● WORK ORDER
The word "will" marks the lines to find; copy every such line from the data below.

↓↓↓

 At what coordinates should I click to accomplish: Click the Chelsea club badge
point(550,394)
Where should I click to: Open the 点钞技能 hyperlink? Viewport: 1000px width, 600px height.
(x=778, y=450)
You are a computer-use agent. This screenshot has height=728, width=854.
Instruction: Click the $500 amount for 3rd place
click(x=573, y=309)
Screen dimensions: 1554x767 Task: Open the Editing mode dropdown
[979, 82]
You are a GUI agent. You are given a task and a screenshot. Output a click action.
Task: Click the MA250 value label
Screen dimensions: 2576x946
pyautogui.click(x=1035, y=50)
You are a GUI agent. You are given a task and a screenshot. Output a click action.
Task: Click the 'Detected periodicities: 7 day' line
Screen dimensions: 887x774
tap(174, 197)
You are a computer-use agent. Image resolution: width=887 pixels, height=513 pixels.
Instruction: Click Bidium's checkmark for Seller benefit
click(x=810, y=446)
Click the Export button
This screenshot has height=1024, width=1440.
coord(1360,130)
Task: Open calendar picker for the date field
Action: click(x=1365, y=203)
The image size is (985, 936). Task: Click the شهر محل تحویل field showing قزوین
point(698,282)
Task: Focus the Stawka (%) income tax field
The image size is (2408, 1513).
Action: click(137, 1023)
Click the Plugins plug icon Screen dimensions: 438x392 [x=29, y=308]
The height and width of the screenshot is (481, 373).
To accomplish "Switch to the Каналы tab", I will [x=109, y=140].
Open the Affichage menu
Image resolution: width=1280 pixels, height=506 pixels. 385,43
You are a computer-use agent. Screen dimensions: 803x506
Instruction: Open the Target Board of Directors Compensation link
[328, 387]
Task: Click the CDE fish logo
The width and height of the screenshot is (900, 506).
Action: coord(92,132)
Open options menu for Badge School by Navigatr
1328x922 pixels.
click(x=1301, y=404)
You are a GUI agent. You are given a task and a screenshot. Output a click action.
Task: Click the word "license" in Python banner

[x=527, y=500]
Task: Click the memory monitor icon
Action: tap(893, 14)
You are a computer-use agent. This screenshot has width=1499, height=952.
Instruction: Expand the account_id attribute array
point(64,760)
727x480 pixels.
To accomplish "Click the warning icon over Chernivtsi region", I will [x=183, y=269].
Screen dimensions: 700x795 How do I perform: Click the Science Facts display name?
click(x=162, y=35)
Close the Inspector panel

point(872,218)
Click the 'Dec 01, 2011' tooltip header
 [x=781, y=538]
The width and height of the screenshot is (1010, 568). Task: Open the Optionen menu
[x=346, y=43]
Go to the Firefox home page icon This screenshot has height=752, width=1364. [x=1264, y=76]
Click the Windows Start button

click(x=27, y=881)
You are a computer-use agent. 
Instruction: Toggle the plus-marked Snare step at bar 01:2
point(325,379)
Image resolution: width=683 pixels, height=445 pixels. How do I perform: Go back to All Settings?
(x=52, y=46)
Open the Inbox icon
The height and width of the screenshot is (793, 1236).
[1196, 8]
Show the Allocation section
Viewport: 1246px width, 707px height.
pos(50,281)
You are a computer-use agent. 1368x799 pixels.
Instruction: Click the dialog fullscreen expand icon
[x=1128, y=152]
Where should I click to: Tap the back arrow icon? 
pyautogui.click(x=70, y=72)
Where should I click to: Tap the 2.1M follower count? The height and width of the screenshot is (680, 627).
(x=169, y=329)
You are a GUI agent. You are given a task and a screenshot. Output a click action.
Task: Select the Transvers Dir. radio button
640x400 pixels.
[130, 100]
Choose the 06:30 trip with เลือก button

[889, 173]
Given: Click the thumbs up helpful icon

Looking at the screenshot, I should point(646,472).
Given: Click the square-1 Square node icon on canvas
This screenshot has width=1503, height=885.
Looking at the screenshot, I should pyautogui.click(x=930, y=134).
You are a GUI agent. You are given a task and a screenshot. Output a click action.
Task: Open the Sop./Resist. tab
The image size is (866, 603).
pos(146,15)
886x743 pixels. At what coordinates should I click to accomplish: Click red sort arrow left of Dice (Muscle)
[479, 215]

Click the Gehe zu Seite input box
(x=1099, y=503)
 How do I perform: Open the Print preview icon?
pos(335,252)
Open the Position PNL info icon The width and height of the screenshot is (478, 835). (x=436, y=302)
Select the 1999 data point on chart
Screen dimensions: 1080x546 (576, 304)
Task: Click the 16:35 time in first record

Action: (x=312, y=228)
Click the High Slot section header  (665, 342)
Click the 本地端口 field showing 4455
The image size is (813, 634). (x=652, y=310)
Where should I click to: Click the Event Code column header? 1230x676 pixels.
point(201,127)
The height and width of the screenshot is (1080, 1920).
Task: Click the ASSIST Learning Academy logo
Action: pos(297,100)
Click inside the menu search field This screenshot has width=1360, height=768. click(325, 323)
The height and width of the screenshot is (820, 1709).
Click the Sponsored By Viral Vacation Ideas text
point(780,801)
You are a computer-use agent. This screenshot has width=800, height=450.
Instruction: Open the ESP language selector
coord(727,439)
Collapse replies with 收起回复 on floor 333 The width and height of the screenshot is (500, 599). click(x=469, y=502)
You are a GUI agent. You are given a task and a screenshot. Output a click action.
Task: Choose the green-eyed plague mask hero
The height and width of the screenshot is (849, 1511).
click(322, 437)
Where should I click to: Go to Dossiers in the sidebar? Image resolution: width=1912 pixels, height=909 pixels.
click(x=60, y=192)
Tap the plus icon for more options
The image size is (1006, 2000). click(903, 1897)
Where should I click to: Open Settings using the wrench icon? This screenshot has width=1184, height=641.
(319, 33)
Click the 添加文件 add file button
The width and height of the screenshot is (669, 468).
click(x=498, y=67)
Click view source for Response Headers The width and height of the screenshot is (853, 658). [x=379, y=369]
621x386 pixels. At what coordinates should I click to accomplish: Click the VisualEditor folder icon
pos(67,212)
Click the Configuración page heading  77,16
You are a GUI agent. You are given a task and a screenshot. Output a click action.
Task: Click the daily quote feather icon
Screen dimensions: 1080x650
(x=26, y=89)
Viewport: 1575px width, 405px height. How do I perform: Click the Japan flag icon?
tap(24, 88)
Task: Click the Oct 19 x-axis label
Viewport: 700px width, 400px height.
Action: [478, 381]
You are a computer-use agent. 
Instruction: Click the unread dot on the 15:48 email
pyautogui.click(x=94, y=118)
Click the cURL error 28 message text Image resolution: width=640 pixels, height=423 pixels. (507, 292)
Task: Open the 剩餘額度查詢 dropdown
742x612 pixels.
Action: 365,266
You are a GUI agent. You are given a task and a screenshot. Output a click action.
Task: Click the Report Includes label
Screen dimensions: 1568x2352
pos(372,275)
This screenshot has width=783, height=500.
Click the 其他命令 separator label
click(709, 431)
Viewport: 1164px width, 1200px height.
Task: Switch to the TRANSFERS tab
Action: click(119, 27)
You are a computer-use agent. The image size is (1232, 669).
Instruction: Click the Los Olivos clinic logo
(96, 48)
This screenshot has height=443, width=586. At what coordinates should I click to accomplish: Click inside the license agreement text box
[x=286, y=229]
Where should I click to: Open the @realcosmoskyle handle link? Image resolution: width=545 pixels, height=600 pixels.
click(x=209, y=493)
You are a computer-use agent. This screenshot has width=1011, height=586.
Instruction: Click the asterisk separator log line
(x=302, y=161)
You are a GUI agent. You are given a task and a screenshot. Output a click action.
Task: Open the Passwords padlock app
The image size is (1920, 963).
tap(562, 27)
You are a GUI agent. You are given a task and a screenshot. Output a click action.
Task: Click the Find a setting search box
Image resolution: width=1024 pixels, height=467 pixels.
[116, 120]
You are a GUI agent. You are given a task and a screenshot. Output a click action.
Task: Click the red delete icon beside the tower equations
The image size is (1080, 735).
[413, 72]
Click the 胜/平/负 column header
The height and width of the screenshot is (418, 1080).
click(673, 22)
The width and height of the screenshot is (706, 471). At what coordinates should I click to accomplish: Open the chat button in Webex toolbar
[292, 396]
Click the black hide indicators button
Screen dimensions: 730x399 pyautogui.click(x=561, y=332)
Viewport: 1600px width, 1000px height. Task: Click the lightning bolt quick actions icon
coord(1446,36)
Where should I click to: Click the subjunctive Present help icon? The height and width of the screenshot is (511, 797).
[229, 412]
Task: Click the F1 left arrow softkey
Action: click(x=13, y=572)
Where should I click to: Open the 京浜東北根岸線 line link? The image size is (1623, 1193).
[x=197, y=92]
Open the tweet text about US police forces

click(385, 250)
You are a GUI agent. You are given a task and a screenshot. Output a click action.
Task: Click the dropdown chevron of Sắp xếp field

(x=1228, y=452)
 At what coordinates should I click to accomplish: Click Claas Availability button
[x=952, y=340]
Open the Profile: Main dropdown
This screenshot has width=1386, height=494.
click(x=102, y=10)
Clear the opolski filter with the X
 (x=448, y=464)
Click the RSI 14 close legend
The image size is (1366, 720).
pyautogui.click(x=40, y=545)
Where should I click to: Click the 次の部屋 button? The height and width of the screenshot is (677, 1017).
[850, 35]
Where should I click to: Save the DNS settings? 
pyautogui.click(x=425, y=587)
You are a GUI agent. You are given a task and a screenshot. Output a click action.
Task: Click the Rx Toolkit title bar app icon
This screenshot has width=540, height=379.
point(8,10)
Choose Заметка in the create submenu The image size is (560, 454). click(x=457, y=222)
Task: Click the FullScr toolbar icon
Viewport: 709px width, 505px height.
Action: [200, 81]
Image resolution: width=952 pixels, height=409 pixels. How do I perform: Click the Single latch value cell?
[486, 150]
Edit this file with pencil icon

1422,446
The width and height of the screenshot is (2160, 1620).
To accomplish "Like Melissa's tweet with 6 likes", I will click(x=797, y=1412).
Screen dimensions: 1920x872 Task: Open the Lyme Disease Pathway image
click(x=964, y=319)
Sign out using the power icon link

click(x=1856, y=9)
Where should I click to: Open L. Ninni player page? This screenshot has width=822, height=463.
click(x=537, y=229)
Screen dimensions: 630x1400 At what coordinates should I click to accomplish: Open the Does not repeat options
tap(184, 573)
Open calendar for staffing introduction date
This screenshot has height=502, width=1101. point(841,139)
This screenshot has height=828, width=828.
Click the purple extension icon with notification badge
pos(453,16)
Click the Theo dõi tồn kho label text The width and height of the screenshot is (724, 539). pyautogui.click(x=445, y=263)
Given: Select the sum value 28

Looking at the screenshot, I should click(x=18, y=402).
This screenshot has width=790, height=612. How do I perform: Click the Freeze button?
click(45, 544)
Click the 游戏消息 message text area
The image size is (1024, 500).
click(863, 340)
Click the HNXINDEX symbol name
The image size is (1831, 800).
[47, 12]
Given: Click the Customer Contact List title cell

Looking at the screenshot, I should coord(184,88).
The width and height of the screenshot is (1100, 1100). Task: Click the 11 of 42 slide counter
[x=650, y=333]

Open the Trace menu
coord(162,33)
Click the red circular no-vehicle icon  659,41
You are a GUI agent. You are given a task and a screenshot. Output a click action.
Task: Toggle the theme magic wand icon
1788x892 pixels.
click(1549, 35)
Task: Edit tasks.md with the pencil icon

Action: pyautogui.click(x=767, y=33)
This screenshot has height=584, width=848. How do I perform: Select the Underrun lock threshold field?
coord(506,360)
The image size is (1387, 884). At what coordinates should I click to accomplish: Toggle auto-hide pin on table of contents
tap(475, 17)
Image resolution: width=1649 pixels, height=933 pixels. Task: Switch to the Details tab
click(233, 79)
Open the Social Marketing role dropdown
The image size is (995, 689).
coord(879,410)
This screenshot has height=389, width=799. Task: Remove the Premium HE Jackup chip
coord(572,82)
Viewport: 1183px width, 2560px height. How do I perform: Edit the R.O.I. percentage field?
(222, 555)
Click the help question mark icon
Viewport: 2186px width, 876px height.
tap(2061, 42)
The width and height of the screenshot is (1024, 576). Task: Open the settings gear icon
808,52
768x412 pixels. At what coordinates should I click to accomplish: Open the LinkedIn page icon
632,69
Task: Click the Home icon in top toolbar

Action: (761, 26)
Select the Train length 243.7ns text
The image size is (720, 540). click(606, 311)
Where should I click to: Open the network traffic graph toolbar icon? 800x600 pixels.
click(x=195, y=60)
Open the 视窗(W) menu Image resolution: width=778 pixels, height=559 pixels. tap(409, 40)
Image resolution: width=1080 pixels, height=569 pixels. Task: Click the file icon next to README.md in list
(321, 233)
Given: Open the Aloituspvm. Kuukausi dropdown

↑↑↑

● RESPONSE BOX
To accomplish "Switch to the Каналы tab", I will [x=109, y=140].
To accomplish "Click the warning icon over Chernivtsi region", I will [x=183, y=269].
To accomplish "Like Melissa's tweet with 6 likes", I will click(x=797, y=1412).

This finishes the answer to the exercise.